How to Speak Tagalog

Lesson 6 Greetings and Appreciation


Magandang umaga.
Good morning.

Magandang umaga po.
Good morning, sir.
Good morning, ma'm.

Magandang umaga po sa inyong lahat.
Good morning to you all.
Good morning to all of you.

Magandang umaga rin.
Good morning back.
Good morning to you, too.

To demonstrate respect, add "PO" or "HO" to your greeting. Use PO if you are near and easily heard. Use "HO" if you need to shout because of distance. If you need to shout your greeting and you use "PO", instead of HO, you will sound angry or cussing. This is because the most common Tagalog cuss, "Putang ina!" which means "son of a bitch," begins with a loud sound of "PO!". If you are not shouting, the word "PO" sounds sweet to Tagalog speaking people.

Magandang araw.
Good day.
It's a beautiful day.

Magandang araw po.
Magandang araw ho.

Good day, sir.

Magandang araw po sa inyong lahat.
Good day to you all.
Good day to all of you.

Magandang hapon.
Good afternoon.

Magandang hapon po.
Magandang hapon ho.

Good afternoon, sir.

Magandang hapon po sa inyong lahat.
Good afternoon to you all.
Good afternoon to all of you. 

Hapon, when stressed on the first syllable, means afternoon. However, Hapon stressed in the second syllable, means Japanese. This is a favorite joke of Filipinos on foreigners - they teach the wrong accent and enjoy hearing the foreigners say" Good Japanese," instead of "Good afternoon." (Wickedly, I might add.) Now that you know the difference, you can turn the joke on them by pretending you don't know the difference and watch them giggle as you say "Good Japanese to all of you." There is no harm in this error. In fact, you can use this knowledge to quickly win smiles from strangers.

Magandang gabi.
Good evening.
Good night.

Magandang gabi po.
Good evening, sir.
Good night, sir.

Magandang gabi po sa inyo lahat.
Good evening to you all.
Good evening to all of you.
Good night to you all.
Good night to all of you.

A favorite dessert of Filipinos is a root called "gabi". Some call it purple yam. You say it with a stress on the first syllable. The word for evening or night is "gabi", which is stressed on the second syllable. If you hear giggling from children, or see broad smiles from adults, when you say "Magandang gabi", you can guess the reason. Make sure you stress on the second syllable, unless you are praising the dessert. Or go ahead and make everybody smile by making an intentional error.

 You will win friends if you let Filipinos correct your errors. With over 7,000 islands in the country, being a guest in an island where you don't speak the language is a common experience among citizens. Consequently, helping someone speak correctly, or being taught how to speak correctly, is just a way of life among Filipinos. However, this ingrained generosity has a downside - if you're with Filipinos, you always get unsolicited advice, which can be very annoying, even on subjects you are an expert about. 

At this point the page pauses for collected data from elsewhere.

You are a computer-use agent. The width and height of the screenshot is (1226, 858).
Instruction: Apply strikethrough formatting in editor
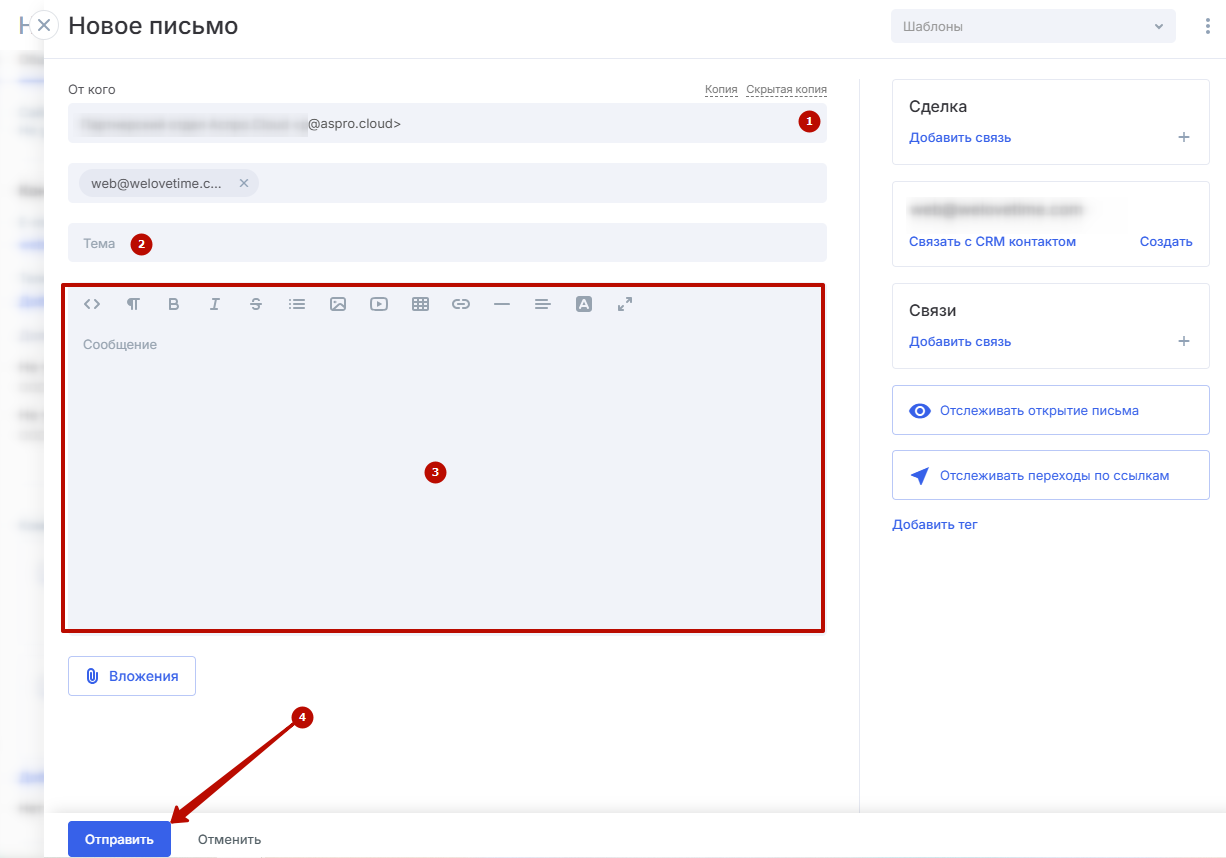tap(256, 304)
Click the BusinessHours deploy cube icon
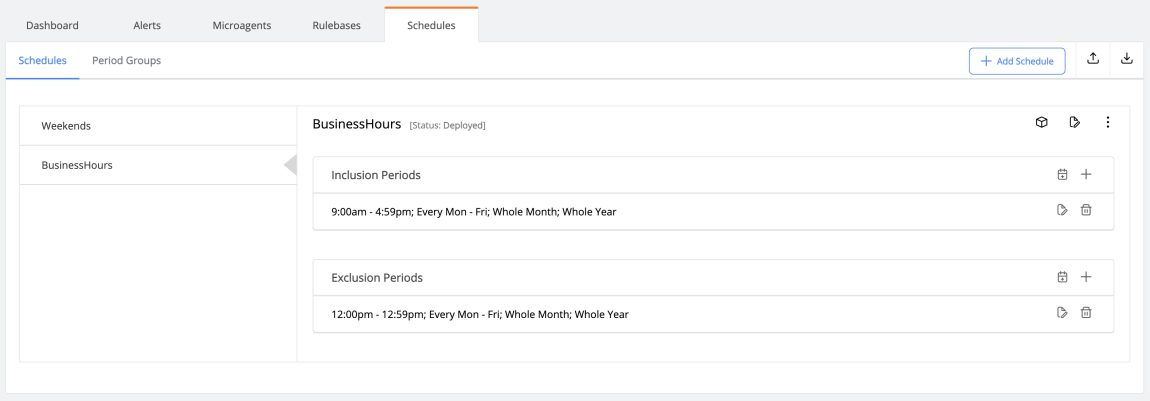This screenshot has width=1150, height=401. [1041, 122]
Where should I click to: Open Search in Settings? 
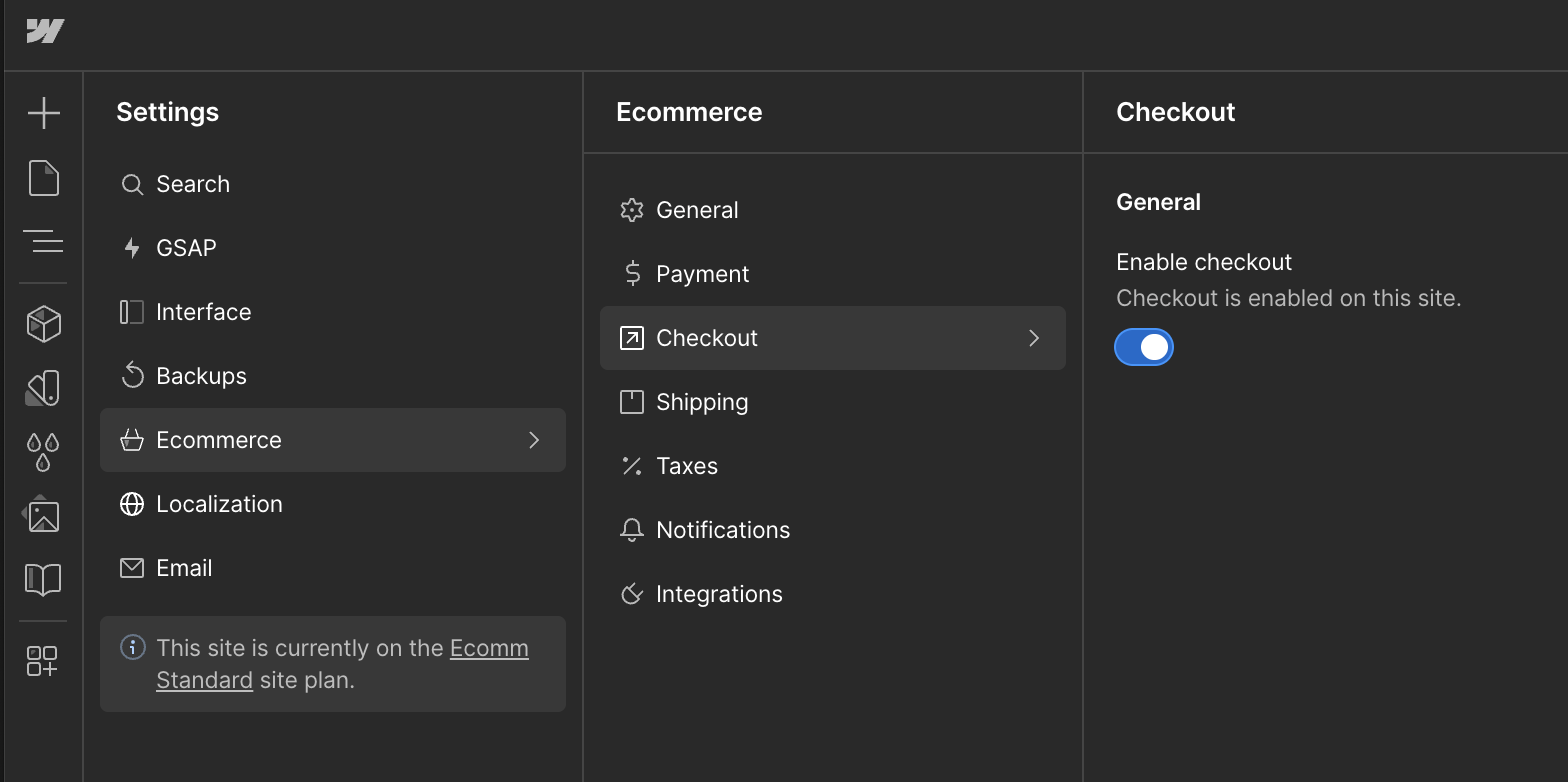[x=193, y=184]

2. Expressing Appreciation.

That is nice.
It is beautiful.

Ang ganda.
How nice!
That is very lovely!

Good job!

Ang galing!
Great job!

Excellent job!

Ang galing mo.
You are good!
You did good!

Ang ganda mo!
You are beautiful!

Ang ganda ng damit mo.
Your dress is lovely.

When praising someone's personal item like dress, it is best to simply say "Maganda," which literally means "Beautiful." Do not make it very specific, as in saying "Your dress is beautiful." Filipinos share dresses for many reasons. The dress you appreciate may actually belong to a sister, or mother, or aunt. By being specific, you'll make the person say, "Oh, it is not mine, it belongs to my sister." Embarrassing. However, by simply saying "Maganda," that lady can go home and say to her sister, "He admired the dress I wore. Thank you for lending to me."

Filipinos are very careful not to say "your dress", "your necklace" or "your shoes" to avoid any embarrassment in case it belongs to someone else. Everyone avoids possessive pronouns. If a speaking person wants to be specific, he simply points to the beautiful object while saying "Maganda".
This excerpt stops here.